Uravan, Colorado: a buried uranium mining town ~
4 min read
The story of this Old Mining Town: From the A Bomb to abandonment – the whole town was torn apart and buried in order to prevent an environmental hazard.
Only a simple caution sign remains of this old mining town, that warning all those who dare to venture close enough of the dangerous radiation levels beyond the barbed wire, and a story about an event which had change the world. On this remote site in Montrose County, Colorado, was once a company town of U.S.Vanadium, that had only one objective: to extract and process the carnotite mineral, which is rich in vanadium, uranium, and radium. As a chemical element, vanadium is hard and grey and it doesn’t look much “famous”, but its uses are copious, from jet engines to superconducting magnets.
Founded in 1936, the town was located approximately 90 miles to the southwest of the city of Grand Junction. At its peak, Uravan numbered around 800 people, and the flourishing village had its own school and medical facilities, tennis courts and a recreation center, all provided by the company. But it was the byproduct made with the vanadium processing, the more widely known radioactive chemical element uranium, that gave this town a permanent, sad place in the history.
Carnotite was discovered in the Uravan mineral belt in 1881 by Tom Talbert, who was a gold prospector, and when he first stumbled upon this new and enigmatic yellow substance, it was a quite unremarkable find.
Almost two decades later, Marie Curie’s discovery of radium and polonium and her research into it’s use for medical purposes gave value to Talbert’s carnotite. While she and her husband Pierre laid the foundations for the development of radiotherapy and nuclear medicine, other researchers started looking at other uses for these new radioactive substances. It was then was born the market for carnotite, and individuals and companies alike all wanted to be part of it. Mining for carnotite started at Uravan in 1914, and in 1915 the Standard Chemical Company realized a uranium processing plant named the Joe Jr.Mill. Before the dangers of radioactive substances were understood, uranium was lot used in luminous paints, or on watch dials and gun sights.
The company was successful throughout the First World War but at the end lost in battle with the competition.
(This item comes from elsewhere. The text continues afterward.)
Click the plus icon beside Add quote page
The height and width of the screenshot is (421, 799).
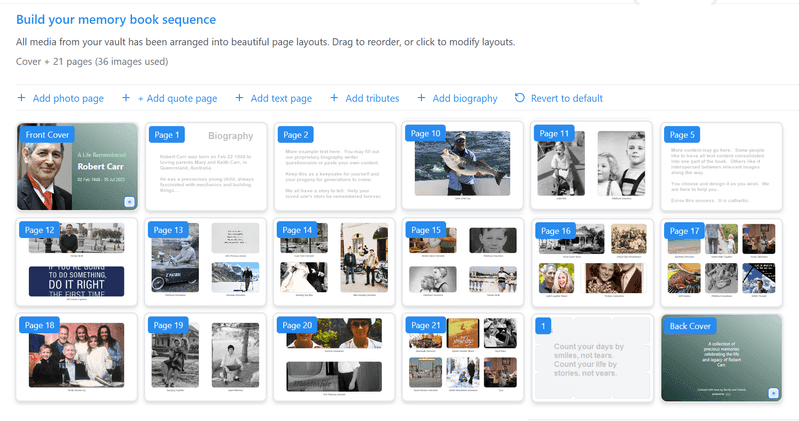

It was 1928 when the U.S.Vanadium bought Joe Jr.Mill and slowly began to create a community. The vanadium plant at Uravan processed carnotite from several nearby mines, and a secondary mill was built in the 1940s to process the byproduct into a “yellowcake”, radium oxide. In this period, the United States government began work on an ultra-secret project that years later would become known as the Manhattan Project. In short, this program was designing the first weapon of mass destruction, and in the heart of it all, there were uranium.
It was in 1945, and with a cost of $35 billion the R&D team of the Manhattan Project gave birth to a nuclear weapon. The yellowcake from Uravan was enriched and used to build the first and only nuclear weapons to be utilize in war: those detonated over the Japanese cities of Hiroshima and Nagasaki. The end result was 130,000 dead and many others wounded, or facing long-term health defects.
The government acquisition of uranium for the country’s defense program continued to keep the Uravan Mill active into the early 1970s. After this funding ended, and public fear of radioactive substances increased (especially after the 1979 Three Mile Island accident) the town of Uravan fell slowly into decline.
By 1986, the story was over and Uravan became a ghost town, and two years later, the whole town was torn apart and buried in order to prevent an environmental hazard. Today nothing, only a yellow sign remains on the spot where an silent, innocuous yellow substance once provided a livelihood to thousands of people, but also killed hundreds of thousands more.